▶ **EXERCISE TASK**
Reproduce every one of the records below word for word.

▶ **EXTRACTED MATERIAL**
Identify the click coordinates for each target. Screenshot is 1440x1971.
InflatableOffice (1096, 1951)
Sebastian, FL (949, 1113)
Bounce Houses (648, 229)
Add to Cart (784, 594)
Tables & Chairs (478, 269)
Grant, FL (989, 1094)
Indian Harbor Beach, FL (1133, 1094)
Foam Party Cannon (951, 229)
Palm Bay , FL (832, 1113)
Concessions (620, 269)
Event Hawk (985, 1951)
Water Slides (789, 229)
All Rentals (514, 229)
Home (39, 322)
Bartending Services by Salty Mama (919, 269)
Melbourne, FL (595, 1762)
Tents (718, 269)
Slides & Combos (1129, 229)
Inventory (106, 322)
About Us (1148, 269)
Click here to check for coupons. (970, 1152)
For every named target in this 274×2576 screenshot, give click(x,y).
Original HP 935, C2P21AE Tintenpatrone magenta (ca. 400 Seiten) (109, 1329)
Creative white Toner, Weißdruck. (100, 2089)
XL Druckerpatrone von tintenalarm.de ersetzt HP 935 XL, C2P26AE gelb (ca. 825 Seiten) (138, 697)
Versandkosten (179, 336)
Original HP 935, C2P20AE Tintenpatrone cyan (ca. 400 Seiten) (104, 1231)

▶ **WRITTEN ANSWER**
Identify the click coordinates for each target. Screenshot is 1440x1971.
InflatableOffice (1096, 1951)
Sebastian, FL (949, 1113)
Bounce Houses (648, 229)
Add to Cart (784, 594)
Tables & Chairs (478, 269)
Grant, FL (989, 1094)
Indian Harbor Beach, FL (1133, 1094)
Foam Party Cannon (951, 229)
Palm Bay , FL (832, 1113)
Concessions (620, 269)
Event Hawk (985, 1951)
Water Slides (789, 229)
All Rentals (514, 229)
Home (39, 322)
Bartending Services by Salty Mama (919, 269)
Melbourne, FL (595, 1762)
Tents (718, 269)
Slides & Combos (1129, 229)
Inventory (106, 322)
About Us (1148, 269)
Click here to check for coupons. (970, 1152)
For every named target in this 274×2576 screenshot, give click(x,y).
Original HP 935, C2P21AE Tintenpatrone magenta (ca. 400 Seiten) (109, 1329)
Creative white Toner, Weißdruck. (100, 2089)
XL Druckerpatrone von tintenalarm.de ersetzt HP 935 XL, C2P26AE gelb (ca. 825 Seiten) (138, 697)
Versandkosten (179, 336)
Original HP 935, C2P20AE Tintenpatrone cyan (ca. 400 Seiten) (104, 1231)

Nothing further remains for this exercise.